1 En het geschiedde, als de mensen op den aardbodem begonnen te vermenigvuldigen, en hun dochters geboren werden,

2 Dat Gods zonen de dochteren der mensen aanzagen, dat zij schoon waren, en zij namen zich vrouwen uit allen, die zij verkozen hadden.

3 Toen zeide de HEERE: Mijn Geest zal niet in eeuwigheid twisten met den mens, dewijl hij ook vlees is; doch zijn dagen zullen zijn honderd en twintig jaren.

4 In die dagen waren er reuzen op de aarde, en ook daarna, als Gods zonen tot de dochteren der mensen ingegaan waren, en zich kinderen gewonnen hadden; deze zijn de geweldigen, die van ouds geweest zijn, mannen van name.

5 En de HEERE zag, dat de boosheid des mensen menigvuldig was op de aarde, en al het gedichtsel der gedachten zijns harten te allen dage alleenlijk boos was.

6 Toen berouwde het de HEERE, dat Hij den mens op de aarde gemaakt had, en het smartte Hem aan Zijn hart.

7 En de HEERE zeide: Ik zal den mens, die Ik geschapen heb, verdelgen van den aardbodem, van den mens tot het vee, tot het kruipend gedierte, en tot het gevogelte des hemels toe; want het berouwt Mij, dat Ik hen gemaakt heb.

8 Maar Noach vond genade in de ogen des HEEREN.

9 Dit zijn de geboorten van Noach. Noach was een rechtvaardig, oprecht man in zijn geslachten. Noach wandelde met God.

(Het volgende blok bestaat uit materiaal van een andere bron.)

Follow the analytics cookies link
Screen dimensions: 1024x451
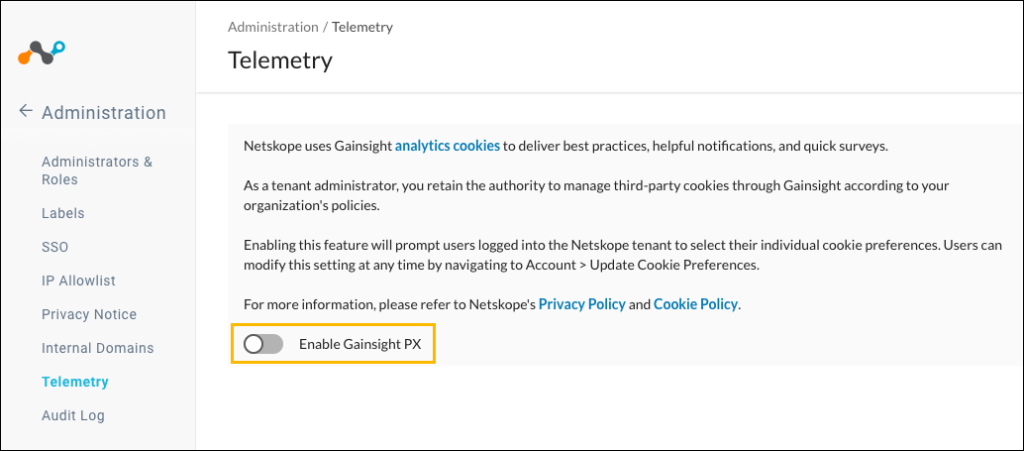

1 Y ACAECIO que, cuando comenzaron los hombres á multiplicarse sobre la faz de la tierra, y les nacieron hijas,

2 Viendo los hijos de Dios que las hijas de los hombres eran hermosas, tomáronse mujeres, escogiendo entre todas.

3 Y dijo Jehová: No contenderá mi espíritu con el hombre para siempre, porque ciertamente él es carne: mas serán sus días ciento y veinte años.

4 Había gigantes en la tierra en aquellos días, y también después que entraron los hijos de Dios á las hijas de los hombres, y les engendraron hijos: éstos fueron los valientes que desde la antigüedad fueron varones de nombre.

5 Y vió Jehová que la malicia de los hombres era mucha en la tierra, y que todo designio de los pensamientos del corazón de ellos era de continuo solamente el mal.

6 Y arrepintióse Jehová de haber hecho hombre en la tierra, y pesóle en su corazón.

7 Y dijo Jehová: Raeré los hombres que he criado de sobre la faz de la tierra, desde el hombre hasta la bestia, y hasta el reptil y las aves del cielo: porque me arrepiento de haberlos hecho.

8 Empero Noé halló gracia en los ojos de Jehová.

9 Estas son las generaciones de Noé: Noé, varón justo, perfecto fué en sus generaciones; con Dios caminó Noé.